Initial results from the by-elections held for 35 national and provincial assembly seats on Sunday show that the country is still evenly divided between the PTI and the PML-N. Of the 11 seats for the National Assembly, both parties won on four seats each. The PML-N is likely to pick up five seats in the Punjab Assembly and one in the Khyber Pakhtunkhwa Assembly with the PTI getting four and five respectively. While the overall balance of power in the National Assembly and the Punjab Assembly has not been changed by these results, the PML-N will be by far the happier of the two parties. It has cut into the PTI’s majority and picked up seats that the PTI had won in the general elections. Of particular concern to the ruling party will be the fact that it lost two of the four seats that had to be vacated by Prime Minister Imran Khan. Imran’s narrow win by 600 votes over Khawaja Saad Rafique in the NA-131 constituency in Lahore turned into a 10,000-vote win for Rafique over Musharraf-era holdover Humayun Akhtar Khan. The seat Imran vacated from Bannu was won by the MMA. This shows that the PTI is still overly reliant on the personal popularity of Imran and does not have the bench strength of other parties. Information Minister Fawad Chaudhry blamed the barring of Imran Khan from active campaigning by the Election Commission of Pakistan for the relatively poor results. Although he meant it as a justification, it is actually an indictment of the lack of depth in the party.

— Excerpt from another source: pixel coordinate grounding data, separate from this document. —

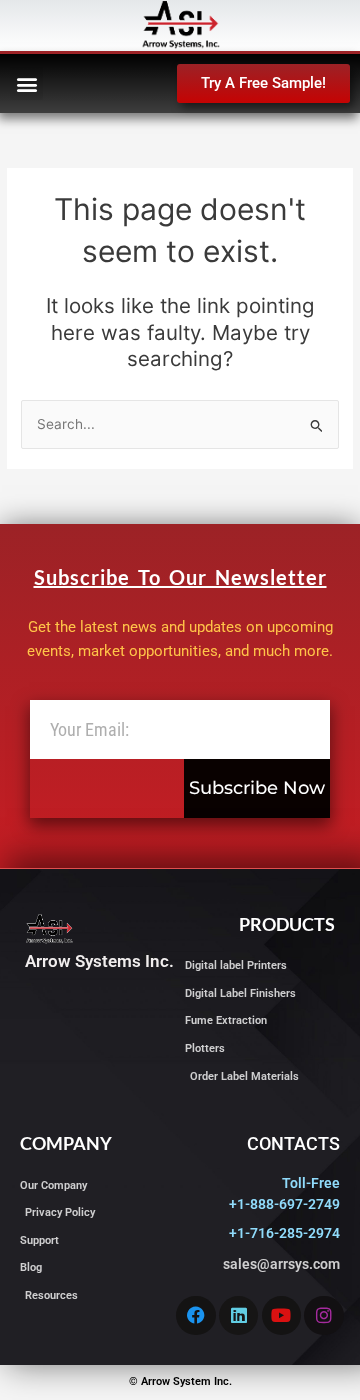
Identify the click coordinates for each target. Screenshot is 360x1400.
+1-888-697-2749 (284, 1204)
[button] (26, 83)
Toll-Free (311, 1183)
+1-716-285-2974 (284, 1233)
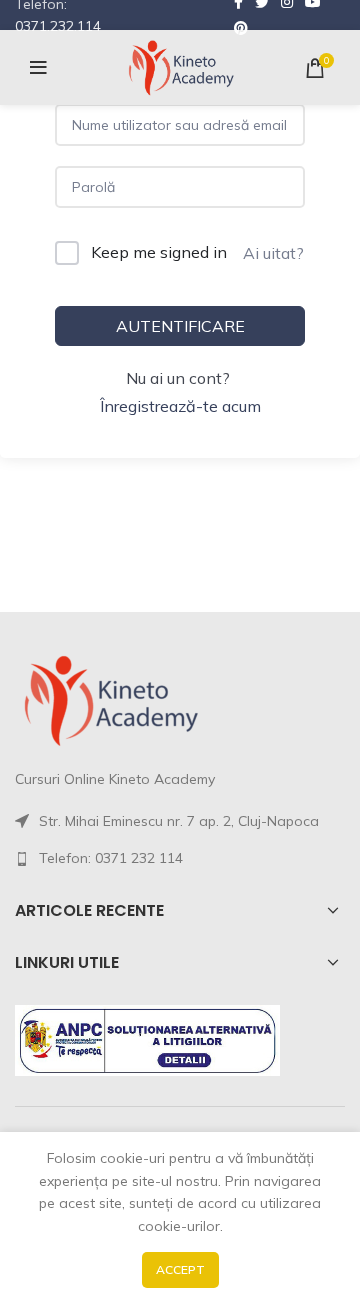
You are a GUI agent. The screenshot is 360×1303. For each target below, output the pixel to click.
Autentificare (180, 326)
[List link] (180, 858)
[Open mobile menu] (38, 68)
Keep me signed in (159, 252)
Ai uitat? (273, 253)
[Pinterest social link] (241, 28)
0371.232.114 (58, 26)
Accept (180, 1269)
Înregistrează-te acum (180, 406)
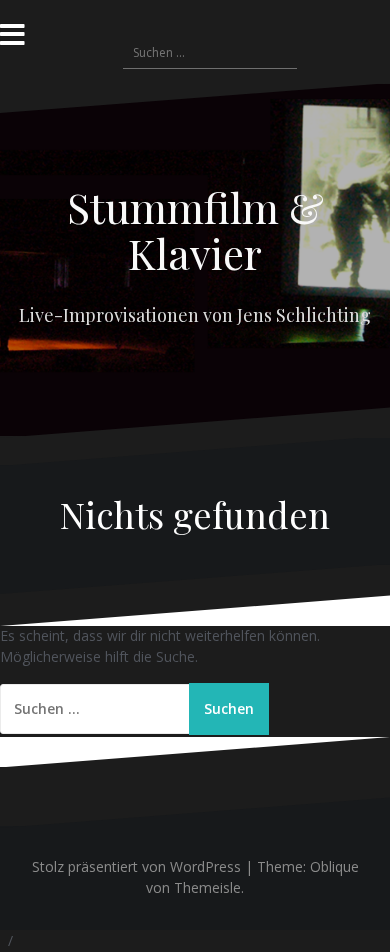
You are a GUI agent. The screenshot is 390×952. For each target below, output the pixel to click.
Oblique (334, 866)
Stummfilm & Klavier (195, 230)
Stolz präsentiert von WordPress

The turnaround could also indicate a slight souring on the PTI as its heady promises of instant gains have not yet been fulfilled. It was equally telling that almost all the candidates put up by the PTI were relatives of those who had vacated their seats. There has been grumbling from grassroots workers of the party that they are being ignored in favour of ‘electables’ and the by-elections seem to confirm that. The PML-N was at a real disadvantage in the by-elections as its chief Shahbaz Sharif is imprisoned and former prime minister Nawaz Sharif was not even allowed to cast his vote because he did not have his CNIC. That it still out-performed the PTI is a sign that the government may be weaker than previously thought. The PTI’s honeymoon period is now over and if it wants to retain its support it will have to move beyond promises and deliver actual results.